P.S. The critical difference between governments, corporations and households is that only the last one actually dies and consequently goes through an unavoidable life cycle, creating an obvious need for savings. Governments believe in eternity and corporations hope for it.

S&P update , again.

S&P sept 12 2012

As explained recently , this wonderful wedge could be the c of an a-b-c wave B. It has been 24 months in the making. Today we got the Constitutional Court decision with regard to what can and what cannot be done. As was to be expected the verdict is trumpeted as a verdict for even more largesse, but in reality Draghi’s promises to do whatever is needed are seriously curtailed by this judgement, never mind the conditions on top of what can be done. Tomorrow, at about 2.15 we will get the second edition of this farce as the market interprets Bernanke speak. It already knows that it will be a good outcome even if no one can decipher the meaning. And then ten minutes into the process the market remembers that good is bad and makes a 180 degree u-turn. After another ten minutes the “plunge protection team”, without ever having seen a plunge ( remember weapons of mass destruction?)decides to turn things around pushing the market to knew highs. But before all this happens Dutch elections will close today and the outcome will be such a cliff-hanger that the cognoscenti on this side of the pond will give new meaning to the term Dutch Disease, but our own Central Banker will counter that by observing that most Elm trees are already long gone.

We will stick to the chart, 1450 is the high, only another 11 points from this mornings high of 1439. Time will tell.

NKO update

NKO sept 2012

If you followed the August 2 blog you would have either been stopped out with a $4 gain or made about $6, both on $13. Not bad. Also you are not participating in today’s dive! At present levels the stock must. once again , soon become a buying opportunity. No idea what that level is, perhaps somewhere around $5. Of course ,using English math., coming from 110 and soon trading at 10, constitutes a drop of 100 % and you cannot do more than that.

For educational purposes I have put a little red arrow on the spot where, according to the real bearish EWavers we are today in the overall market. Perhaps, perhaps not.

AMGN update

cAMGN sept 2012 bcamgn b sept 2012

Back in December of 2010 we expected this stock to rise by about $40 (see previous blogs). It almost did exactly that but is now threatening to double top.

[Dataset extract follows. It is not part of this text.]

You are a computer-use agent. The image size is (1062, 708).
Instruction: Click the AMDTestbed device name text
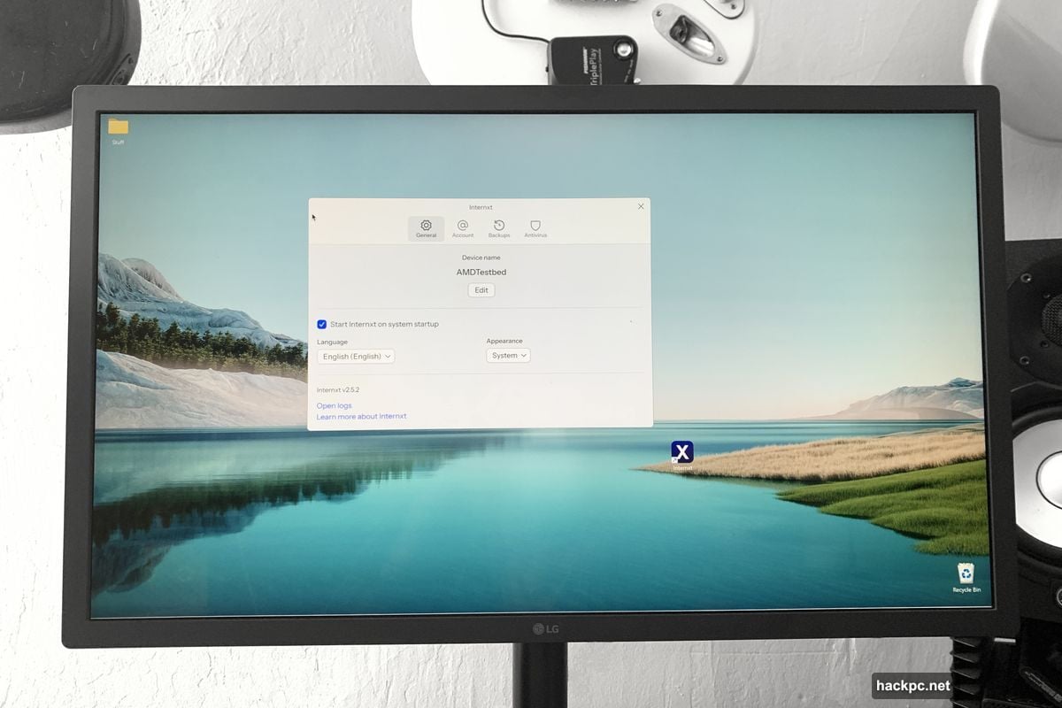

We would always sell at that level as a matter of course and certainly after such an incredible move on nothing in particular. Various counts could be applied to this stock but almost all would suggest that it is a sell rather than a buy. Time to not own this stock and maybe even short it if it should move up just a little bit further. We previously suggested getting out at about $ 75, good for a 50% gain.

The best count, 95% sure, for this up move is that it is a B-wave.